SRE - Bangalore
Zensar Technologies Limited is looking for a talented and motivated Site Reliability Engineer (SRE) to join our team in Bangalore. This long-term contract role offers a hybrid work arrangement, with a flexible shift schedule to accommodate future changes. As an SRE, you will play a crucial role in driving the reliability and performance of our collaboration services, ensuring a seamless experience for our users. Your expertise in Kubernetes and AWS will be instrumental in optimizing our cloud and hybrid environments.
- Own the deployment and operation of critical collaboration services, ensuring high availability and scalability across cloud and hybrid environments.
- Design and optimize CI/CD pipelines and automation, incorporating AI-first tooling for efficient deployment, monitoring, and incident response.
- Lead incident response for complex production issues, conducting thorough root cause analysis and implementing systemic improvements.
- Utilize observability data to guide capacity planning, scaling strategies, and resource optimization for optimal service performance.
- Define and promote operational best practices, ensuring high-quality documentation and fostering a culture of reliability and operational excellence.
- Collaborate with cross-functional teams to align on service requirements and ensure seamless integration with existing systems.
- Stay updated with the latest industry trends and technologies, and propose innovative solutions to enhance our SRE practices.
- Mentor and guide junior team members, sharing your expertise and fostering a culture of continuous learning and improvement.
- Participate in on-call rotations and provide timely support during critical incidents, ensuring swift resolution and minimal impact on services.

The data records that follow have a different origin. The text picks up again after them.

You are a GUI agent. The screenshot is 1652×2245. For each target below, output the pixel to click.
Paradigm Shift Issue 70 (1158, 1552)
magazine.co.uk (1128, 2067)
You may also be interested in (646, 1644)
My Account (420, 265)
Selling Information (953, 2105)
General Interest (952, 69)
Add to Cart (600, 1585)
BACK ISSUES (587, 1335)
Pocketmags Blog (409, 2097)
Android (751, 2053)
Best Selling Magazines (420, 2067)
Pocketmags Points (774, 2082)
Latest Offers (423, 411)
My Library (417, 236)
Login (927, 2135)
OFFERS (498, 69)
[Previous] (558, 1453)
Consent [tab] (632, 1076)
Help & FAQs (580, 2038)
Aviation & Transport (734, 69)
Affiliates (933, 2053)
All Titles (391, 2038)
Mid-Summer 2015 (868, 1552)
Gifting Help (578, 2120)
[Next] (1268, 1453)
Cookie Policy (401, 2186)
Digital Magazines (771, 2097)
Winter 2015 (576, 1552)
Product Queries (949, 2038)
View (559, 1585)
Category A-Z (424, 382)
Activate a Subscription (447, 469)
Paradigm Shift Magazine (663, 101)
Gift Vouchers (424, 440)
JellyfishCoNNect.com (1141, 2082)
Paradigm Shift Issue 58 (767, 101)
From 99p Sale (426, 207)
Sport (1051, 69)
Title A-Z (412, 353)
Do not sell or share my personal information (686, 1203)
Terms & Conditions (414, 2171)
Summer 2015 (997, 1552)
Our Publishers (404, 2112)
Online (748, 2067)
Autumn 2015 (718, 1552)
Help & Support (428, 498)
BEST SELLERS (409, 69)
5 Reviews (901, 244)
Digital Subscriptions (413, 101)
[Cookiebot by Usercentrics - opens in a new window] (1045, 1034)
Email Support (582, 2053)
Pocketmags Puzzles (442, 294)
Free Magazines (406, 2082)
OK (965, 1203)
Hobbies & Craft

- Bachelor's degree in Computer Science, Engineering, or a related field, or equivalent professional experience with a minimum of 7 years in Site Reliability Engineering, Cloud Operations, or Systems Engineering.
- Strong hands-on experience operating production services using Docker and Kubernetes in cloud or hybrid environments, demonstrating a track record of successful deployments and operations.
- Proficiency in programming or scripting languages such as Python, Go, or Bash, with the ability to develop automation and operational tooling.
- Experience with monitoring, observability, and incident response in production environments, including participation in on-call duties and post-incident reviews.
- Working knowledge of Linux systems, networking, distributed systems, CI/CD pipelines, infrastructure-as-code principles, and Git-based workflows.
- Familiarity with large-scale, globally distributed SaaS platforms is preferred, as is experience with hybrid cloud environments and multi-region deployments.
- Ability to apply AI-assisted or automation-first approaches to SRE tooling and workflows, enhancing efficiency and reliability.
- Excellent written communication skills for creating clear and concise operational documentation, runbooks, and knowledge-sharing materials.
- Strong problem-solving and analytical skills, with the ability to troubleshoot complex issues and propose innovative solutions.
- A collaborative mindset and a passion for continuous learning and improvement, with a willingness to share knowledge and mentor team members.